Ce programme, transfrontalier avec la Belgique, a mobilisé 24 partenaires ces quatre dernières années (centres de recherche, universités, associations d’agriculteurs…).

Des lipopeptides comme biostimulants et biopesticides

Le projet le plus mature concerne les lipopeptides de Baccillus. « Un biostimulant à base de lipopeptide sera mis sur le marché en 2021 », a annoncé Philippe Jacques, l’un des coordinateurs du programme, lors d’une conférence de presse.

Des usages biopesticides sont également prévus, mais ces produits sont plus longs à homologuer. Les experts estiment qu’il faut compter un délai de 2 à 3 ans pour entrer sur le marché américain, et 5 ans dans l’Union européenne. « Les lipopeptides sont notamment actifs contre la septoriose du blé, la tavelure du pommier, ou encore le botrytis sur laitue », a expliqué Louis Lippens, chercheur flamant.

Philippe Jacques a également listé d’autres « success-stories » :

  • Des Pseudomonas (bactéries) comme nouvelle source de lipopeptides.
  • Des rhamnolipides (surfactants) modifiés plus actifs pour la protection des plantes (tomate, blé, riz…) contre des champignons et oomycètes pathogène.
  • Une combinaison mycorhizes-polysaccharides qui améliore notamment la protection du blé contre l’oïdium en conditions contrôlées.

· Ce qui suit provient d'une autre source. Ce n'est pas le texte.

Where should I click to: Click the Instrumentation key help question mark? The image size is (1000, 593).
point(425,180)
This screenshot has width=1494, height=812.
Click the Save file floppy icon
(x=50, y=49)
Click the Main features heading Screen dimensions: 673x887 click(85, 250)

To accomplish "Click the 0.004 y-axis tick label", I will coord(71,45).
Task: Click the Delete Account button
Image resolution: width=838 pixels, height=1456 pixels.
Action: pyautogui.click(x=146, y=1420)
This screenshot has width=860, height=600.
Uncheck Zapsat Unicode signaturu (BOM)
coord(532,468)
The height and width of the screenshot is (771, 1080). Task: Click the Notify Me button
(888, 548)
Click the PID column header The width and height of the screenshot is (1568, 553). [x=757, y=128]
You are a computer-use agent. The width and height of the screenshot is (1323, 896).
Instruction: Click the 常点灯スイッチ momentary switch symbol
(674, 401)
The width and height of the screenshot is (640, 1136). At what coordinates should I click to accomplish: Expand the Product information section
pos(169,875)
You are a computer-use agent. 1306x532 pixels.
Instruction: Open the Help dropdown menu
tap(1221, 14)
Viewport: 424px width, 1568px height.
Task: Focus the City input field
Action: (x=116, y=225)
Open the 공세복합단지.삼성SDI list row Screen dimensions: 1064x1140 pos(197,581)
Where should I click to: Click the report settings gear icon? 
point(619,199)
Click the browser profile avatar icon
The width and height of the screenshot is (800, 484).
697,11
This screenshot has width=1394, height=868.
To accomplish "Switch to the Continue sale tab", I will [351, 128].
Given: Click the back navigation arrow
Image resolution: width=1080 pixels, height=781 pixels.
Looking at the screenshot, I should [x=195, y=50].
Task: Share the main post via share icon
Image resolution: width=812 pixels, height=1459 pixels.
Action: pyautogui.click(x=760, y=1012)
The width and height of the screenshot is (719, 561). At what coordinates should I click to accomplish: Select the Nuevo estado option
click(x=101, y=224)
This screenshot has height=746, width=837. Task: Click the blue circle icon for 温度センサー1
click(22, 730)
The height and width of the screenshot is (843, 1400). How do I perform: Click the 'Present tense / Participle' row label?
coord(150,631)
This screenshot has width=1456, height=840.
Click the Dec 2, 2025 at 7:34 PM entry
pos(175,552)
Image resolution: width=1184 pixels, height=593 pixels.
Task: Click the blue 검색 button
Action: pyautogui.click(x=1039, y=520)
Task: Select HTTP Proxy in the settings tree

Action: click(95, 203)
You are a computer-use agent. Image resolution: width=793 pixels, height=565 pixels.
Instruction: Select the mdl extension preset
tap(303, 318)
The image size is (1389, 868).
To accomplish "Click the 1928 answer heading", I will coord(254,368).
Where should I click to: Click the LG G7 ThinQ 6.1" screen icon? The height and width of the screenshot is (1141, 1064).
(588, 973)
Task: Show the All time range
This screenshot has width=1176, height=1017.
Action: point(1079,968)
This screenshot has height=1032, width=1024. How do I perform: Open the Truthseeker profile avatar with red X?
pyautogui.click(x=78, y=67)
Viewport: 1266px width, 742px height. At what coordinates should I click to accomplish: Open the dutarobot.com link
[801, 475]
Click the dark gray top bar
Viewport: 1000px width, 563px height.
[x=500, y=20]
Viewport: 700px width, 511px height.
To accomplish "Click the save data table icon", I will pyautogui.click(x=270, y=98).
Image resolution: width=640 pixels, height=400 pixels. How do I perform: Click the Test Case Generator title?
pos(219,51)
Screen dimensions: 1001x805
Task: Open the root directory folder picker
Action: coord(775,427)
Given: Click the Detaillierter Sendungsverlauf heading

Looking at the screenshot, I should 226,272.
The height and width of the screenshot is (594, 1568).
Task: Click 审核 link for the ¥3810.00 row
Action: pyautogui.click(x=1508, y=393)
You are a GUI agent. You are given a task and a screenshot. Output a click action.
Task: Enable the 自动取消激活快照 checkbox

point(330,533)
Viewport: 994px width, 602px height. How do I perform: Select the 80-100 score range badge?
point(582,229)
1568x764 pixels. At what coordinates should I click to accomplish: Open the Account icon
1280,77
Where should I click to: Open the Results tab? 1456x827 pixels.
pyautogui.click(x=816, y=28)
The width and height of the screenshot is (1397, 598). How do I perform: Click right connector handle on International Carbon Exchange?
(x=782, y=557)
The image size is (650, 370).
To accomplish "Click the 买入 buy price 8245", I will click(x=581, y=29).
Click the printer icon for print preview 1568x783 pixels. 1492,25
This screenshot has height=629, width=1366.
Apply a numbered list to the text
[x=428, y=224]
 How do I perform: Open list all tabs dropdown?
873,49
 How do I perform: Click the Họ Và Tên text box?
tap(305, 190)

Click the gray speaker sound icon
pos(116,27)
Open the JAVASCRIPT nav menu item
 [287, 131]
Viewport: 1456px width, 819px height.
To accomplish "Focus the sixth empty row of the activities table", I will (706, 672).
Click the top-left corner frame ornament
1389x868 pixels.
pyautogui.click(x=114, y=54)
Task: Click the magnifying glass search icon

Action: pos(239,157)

Base de données et fiches techniques

D’autre part, le projet a permis de développer d’autres outils dans le but d’encourager le recours à ces produits :

  • Une base de données des agents de biocontrôle, avec 129 produits homologués en France et/ou en Belgique recensés.
  • Des fiches techniques pour quinze biofongicides utilisables sur blé, carotte, laitue, pomme et fraise. Elles contiennent des informations générales et spécifiques à l’application, ainsi que des résultats d’essais. Elles devraient être mises en ligne sur le site internet du projet dans les prochaines semaines.